Work order.
Nothing but the line holding "Where should I click to: View the 948" and the lines after it, through the end of the records, should be set down, each exactly as it is.

Records for the task.
++++++++++++++++++++

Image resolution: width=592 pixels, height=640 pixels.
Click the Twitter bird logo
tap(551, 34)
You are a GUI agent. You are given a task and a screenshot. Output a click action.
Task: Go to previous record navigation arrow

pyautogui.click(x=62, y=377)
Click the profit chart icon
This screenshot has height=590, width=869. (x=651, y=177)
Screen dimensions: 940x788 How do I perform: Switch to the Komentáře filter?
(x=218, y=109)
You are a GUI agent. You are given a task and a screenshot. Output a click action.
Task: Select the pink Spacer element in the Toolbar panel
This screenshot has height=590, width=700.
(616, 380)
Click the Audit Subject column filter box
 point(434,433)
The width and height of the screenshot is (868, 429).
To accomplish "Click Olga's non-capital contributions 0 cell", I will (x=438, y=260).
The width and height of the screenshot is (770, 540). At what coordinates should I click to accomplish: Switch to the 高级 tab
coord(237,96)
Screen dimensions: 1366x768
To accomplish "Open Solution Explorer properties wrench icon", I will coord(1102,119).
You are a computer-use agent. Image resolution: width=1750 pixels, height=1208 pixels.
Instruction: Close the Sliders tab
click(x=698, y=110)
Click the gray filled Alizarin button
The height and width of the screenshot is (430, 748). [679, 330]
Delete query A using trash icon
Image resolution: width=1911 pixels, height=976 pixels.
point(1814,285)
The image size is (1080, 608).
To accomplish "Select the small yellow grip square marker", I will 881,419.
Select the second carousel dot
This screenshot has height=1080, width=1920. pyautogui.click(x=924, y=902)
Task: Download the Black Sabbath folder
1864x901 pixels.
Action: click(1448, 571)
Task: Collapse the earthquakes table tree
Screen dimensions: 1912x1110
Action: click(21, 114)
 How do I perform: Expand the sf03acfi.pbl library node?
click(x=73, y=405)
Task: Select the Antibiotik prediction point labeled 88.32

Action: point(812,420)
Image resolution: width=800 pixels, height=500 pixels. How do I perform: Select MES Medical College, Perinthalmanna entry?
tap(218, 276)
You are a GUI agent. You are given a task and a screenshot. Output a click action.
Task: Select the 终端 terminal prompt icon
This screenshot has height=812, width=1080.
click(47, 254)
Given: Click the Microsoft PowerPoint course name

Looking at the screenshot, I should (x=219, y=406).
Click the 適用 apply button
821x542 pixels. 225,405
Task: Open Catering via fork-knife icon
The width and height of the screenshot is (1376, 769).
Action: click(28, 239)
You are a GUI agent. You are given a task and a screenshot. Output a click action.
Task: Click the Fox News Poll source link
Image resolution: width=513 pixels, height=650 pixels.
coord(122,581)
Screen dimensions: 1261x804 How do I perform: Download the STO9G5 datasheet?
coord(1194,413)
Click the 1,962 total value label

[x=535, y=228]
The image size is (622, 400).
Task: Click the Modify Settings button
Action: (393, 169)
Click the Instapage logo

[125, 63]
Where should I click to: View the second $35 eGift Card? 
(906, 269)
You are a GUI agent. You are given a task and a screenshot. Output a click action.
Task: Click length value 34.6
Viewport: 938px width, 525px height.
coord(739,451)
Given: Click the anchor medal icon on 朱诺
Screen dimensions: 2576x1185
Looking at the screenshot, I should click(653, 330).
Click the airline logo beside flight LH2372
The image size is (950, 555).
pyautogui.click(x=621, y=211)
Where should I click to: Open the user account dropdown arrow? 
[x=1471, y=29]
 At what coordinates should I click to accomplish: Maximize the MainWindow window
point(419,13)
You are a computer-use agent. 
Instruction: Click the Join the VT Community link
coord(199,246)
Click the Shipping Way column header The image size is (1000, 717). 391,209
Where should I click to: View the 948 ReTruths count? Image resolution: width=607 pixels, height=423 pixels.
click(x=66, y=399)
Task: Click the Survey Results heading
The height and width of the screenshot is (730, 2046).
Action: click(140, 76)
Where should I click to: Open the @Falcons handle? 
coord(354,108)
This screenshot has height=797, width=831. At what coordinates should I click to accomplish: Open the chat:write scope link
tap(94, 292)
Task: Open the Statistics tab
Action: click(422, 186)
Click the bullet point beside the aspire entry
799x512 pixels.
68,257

++++++++++++++++++++

Solution for this exercise.
Where should I click to: View the 948 ReTruths count? Image resolution: width=607 pixels, height=423 pixels.
click(x=66, y=399)
Task: Click the Survey Results heading
The height and width of the screenshot is (730, 2046).
Action: click(140, 76)
Where should I click to: Open the @Falcons handle? 
coord(354,108)
This screenshot has height=797, width=831. At what coordinates should I click to accomplish: Open the chat:write scope link
tap(94, 292)
Task: Open the Statistics tab
Action: click(422, 186)
Click the bullet point beside the aspire entry
799x512 pixels.
68,257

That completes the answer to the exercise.